Daniel Nettle’s book, Happiness, devotes a chapter to explaining the distinction between wanting something, and liking it once you get it. Wanting and liking are separate. We can want something but not enjoy it, or we can not want something but then find we like it when we get it. Combined with our poor judgements of our future emotions, this can lead people to some pretty strange decisions.
It is mainly through studies of drugs that we know this. In one study, heroin addicts were asked to press a lever 3,000 times to receive one of three possible injections – a low dose of morphine, a moderate dose of morphine, or just saline. Then they were asked to rate how much they enjoyed each shot. The group that received saline wouldn’t not press the lever again; they did not find the injection to be pleasurable and weren’t interested. In the group that received a moderate dose, they found the injection pleasurable and went on to work the lever for another shot. But the group receiving only a low dose was the interesting one. They too press the lever again, to get another shot – even though they did not find the dose high enough to be pleasurable. It was enough to trigger the wanting system, but not the liking system.

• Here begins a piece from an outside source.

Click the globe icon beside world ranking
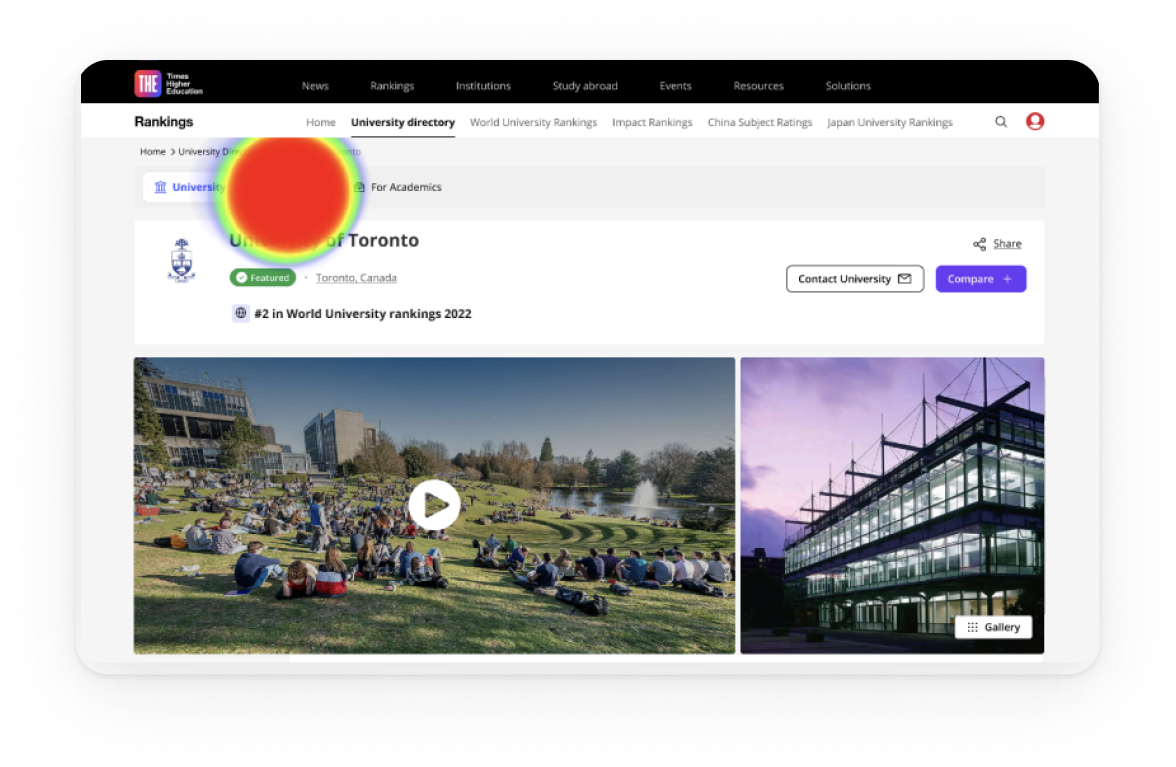 point(240,313)
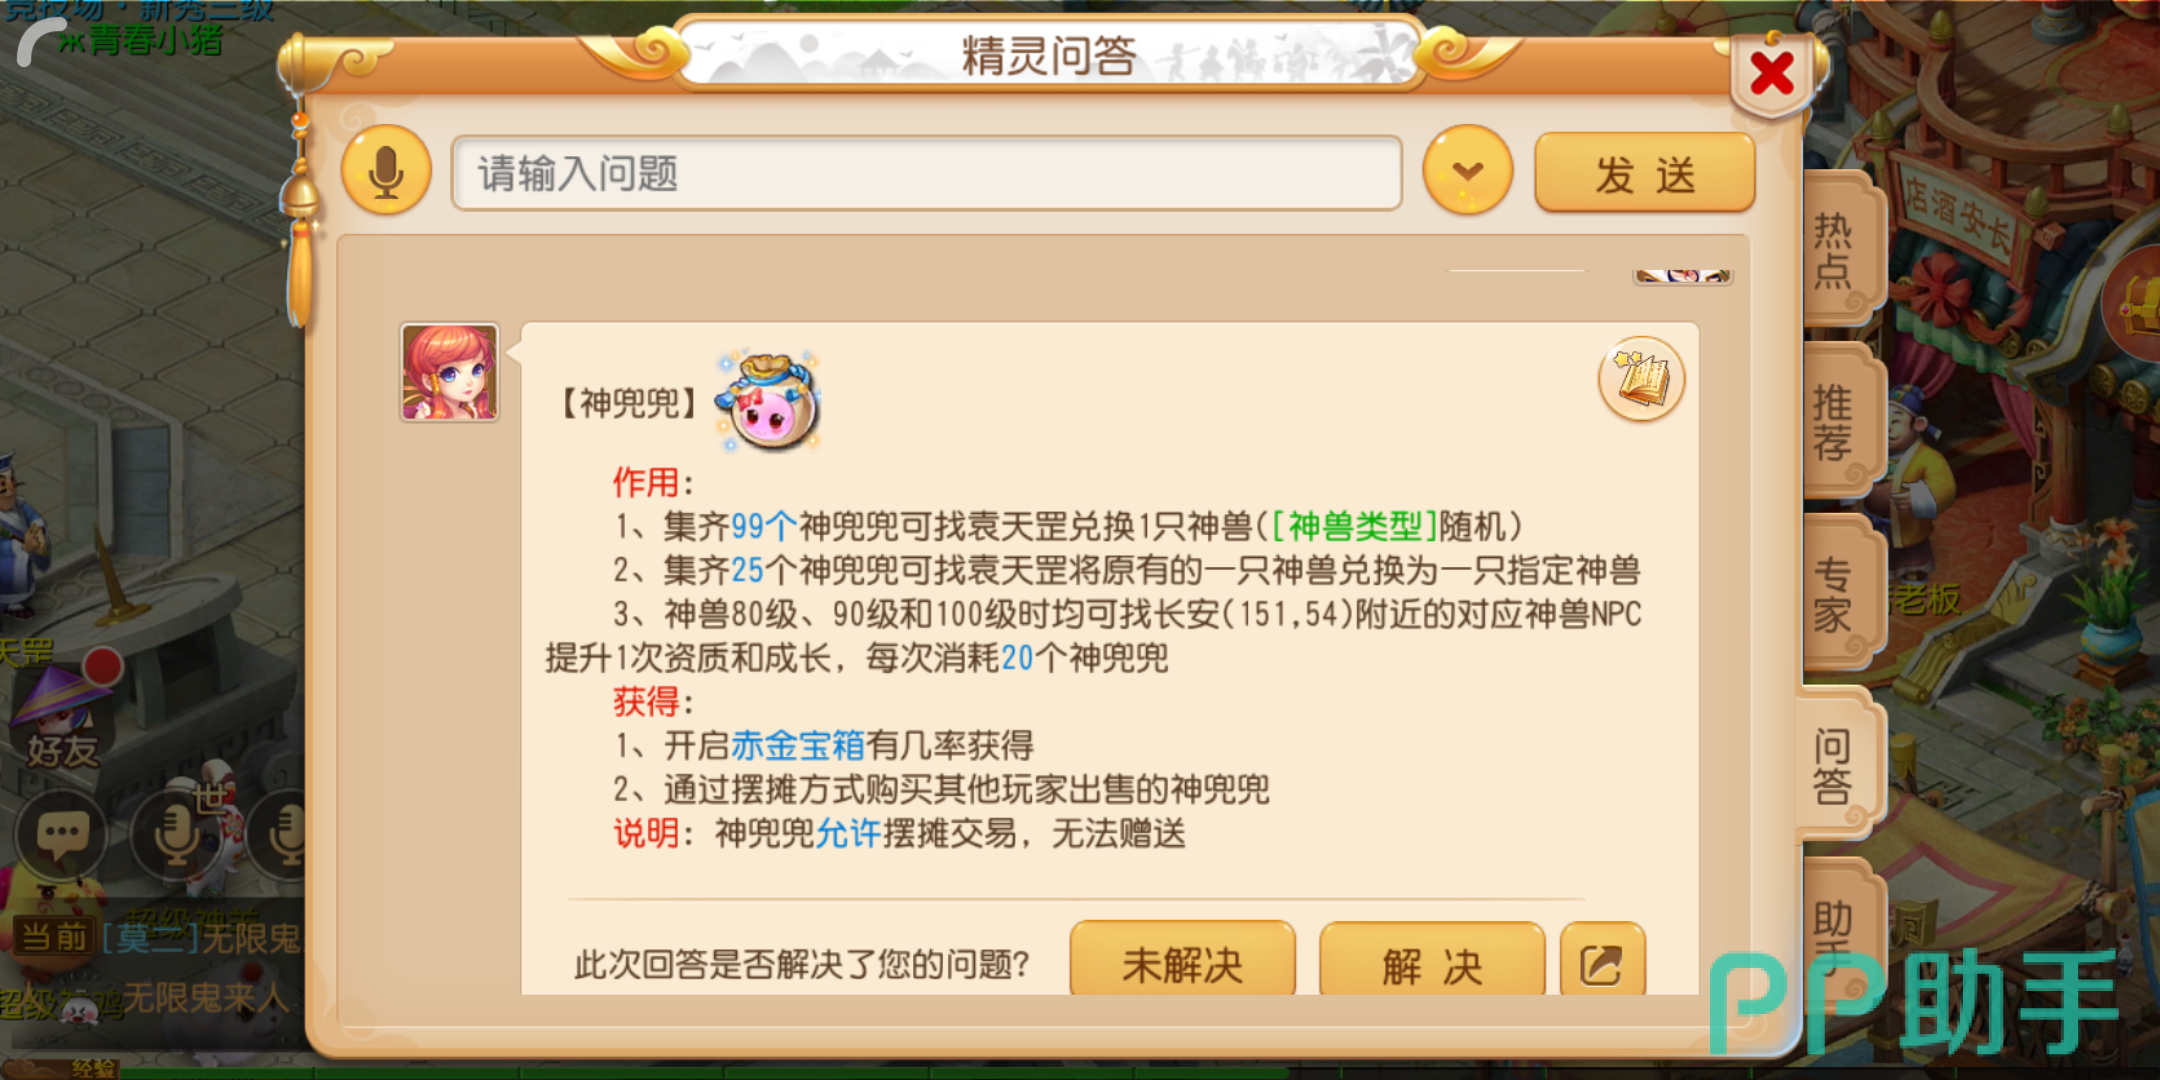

People are not always looking for pleasure. We also look for status, power, creativity, meaning, and lots of other things. The implication is, something that gives us a little advancement in one of these areas, (say, a job that gives us a higher status at work), might activate the wanting system, but not the liking system (for example, we realise we don’t like management or responsibility).
Why would the wanting system lead us to strive after things that we won’t? Well, the brain doesn’t much care how happy you are, as long as you’re surviving. We might not like our higher status job, but it boosts our ability to survive. Millions of years ago there was no welfare state, no agriculture, no civilisation. We roamed in tribes where higher status individuals had higher chances of survival. Although life is very different now, we have the same instincts.
Unless we’re able to consciously realise the times when something we want isn’t something we like, we might end up making the same mistakes over and over.